Since smoothState actually keeps you in the same place and just does an Ajax call to request new page HTML, then swaps out the page content, your current Javascript environment remains, global variables and all. So I set up a global flag (or you could make whatever data structure you want), and for that case with the special link, set the flag.
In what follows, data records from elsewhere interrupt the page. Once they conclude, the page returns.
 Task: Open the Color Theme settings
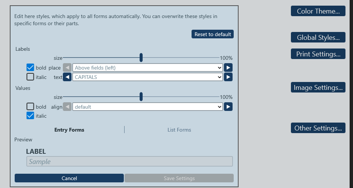click(318, 11)
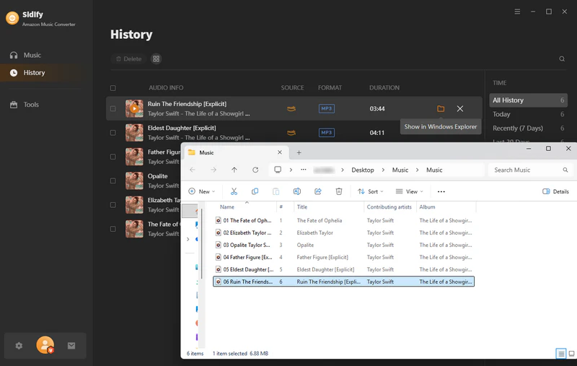Go to Music in Sidify sidebar
The image size is (577, 366).
[32, 55]
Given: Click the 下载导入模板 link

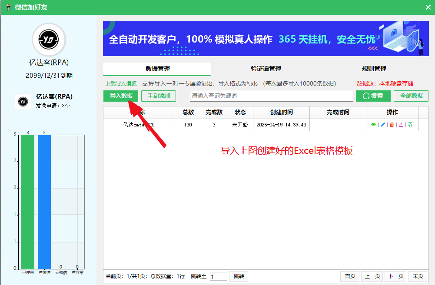Looking at the screenshot, I should click(121, 83).
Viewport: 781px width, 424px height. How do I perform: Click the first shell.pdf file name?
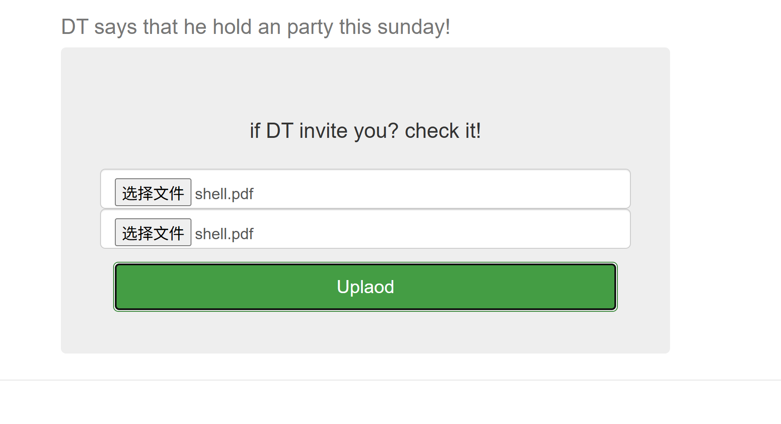coord(224,194)
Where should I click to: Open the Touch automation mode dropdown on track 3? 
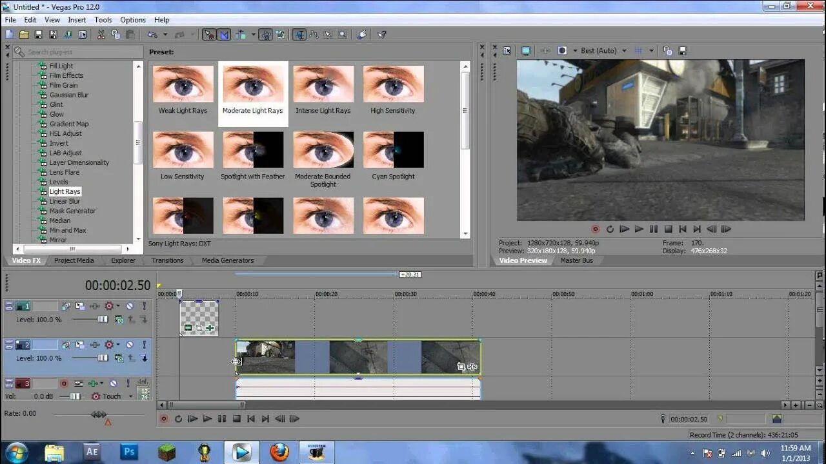130,396
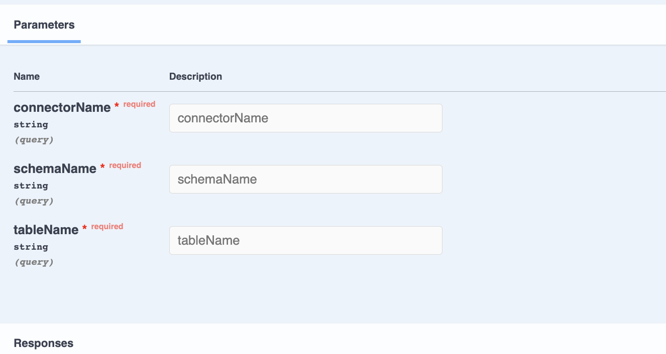Click the tableName parameter label
The height and width of the screenshot is (354, 666).
click(x=46, y=230)
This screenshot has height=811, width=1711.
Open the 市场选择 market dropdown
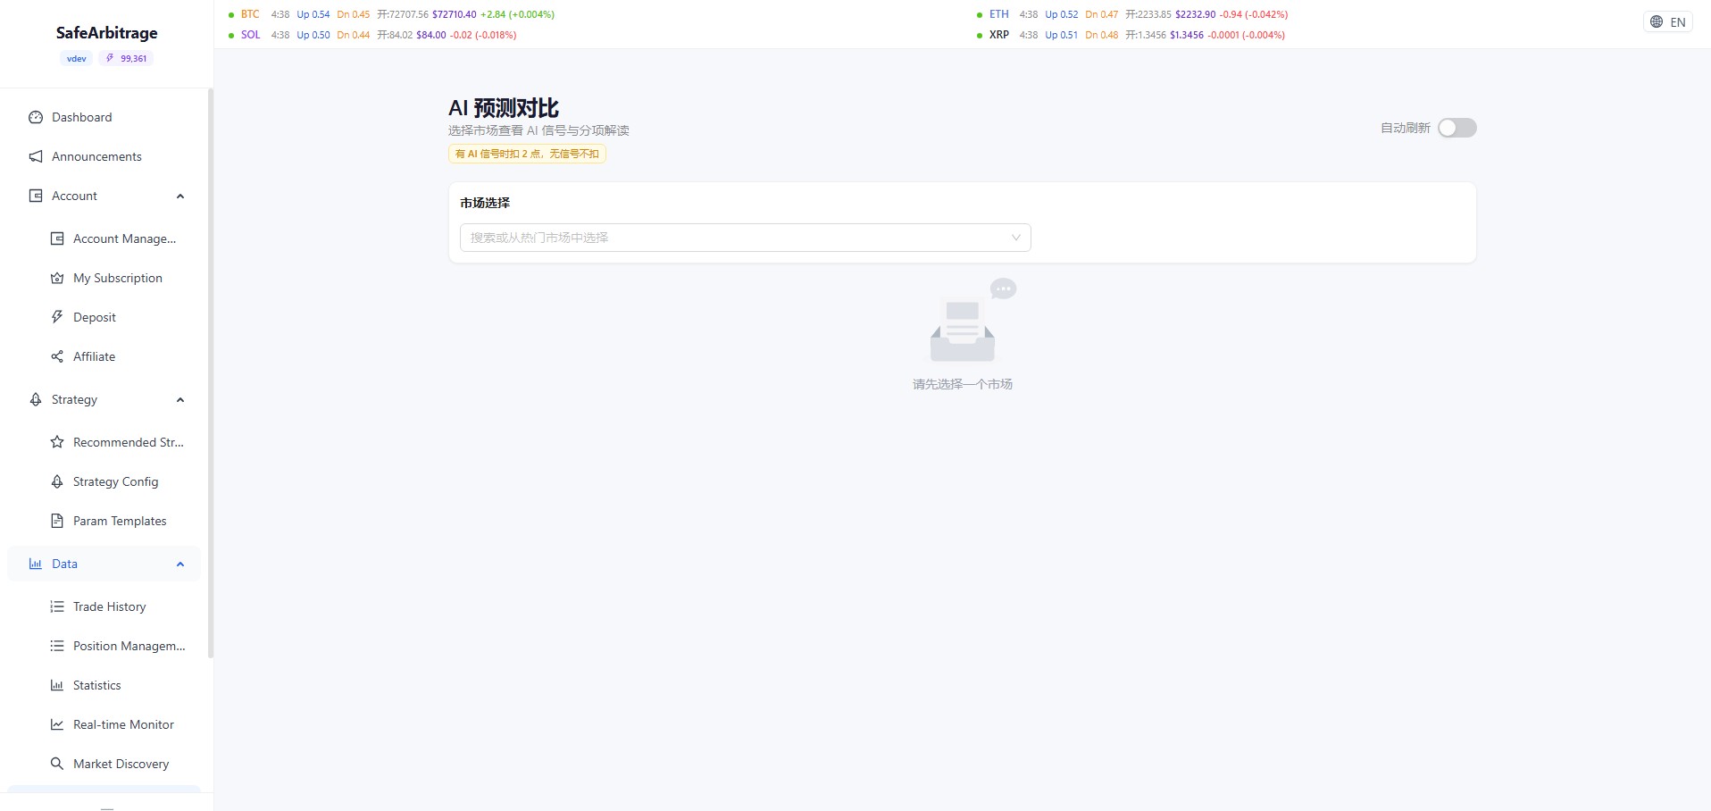click(x=745, y=238)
At the new page load, smoothState runs onReady(), that signals it's got the new page content and is ready to replace it and run the intro animations. You could check your flag here to do things before the page starts rendering, or you could wait until the onAfter() callback happens, which means the page is fully loaded and all the transition animations have run. At this point, I check the flag, run some logic, and unset it to make sure I'm ready for a new link click later.

onReady: {
  duration: 0,
  render: function( $container, $newContent ) {
    if ( globalSpecialCase ) {
      // Logic because this page was loaded from a special link
      globalSpecialCase = false;
    }

    // Inject the new content
    $container.html( $newContent );
  }
}

One thing to note: pretty much all the smoothState examples have the onReady duration set to 0, which means the onAfter() callback will happen immediately following onReady(), regardless of how long your animations take. If you actually want onAfter() to wait until the animations are done, make sure to set duration to the milliseconds your animations take.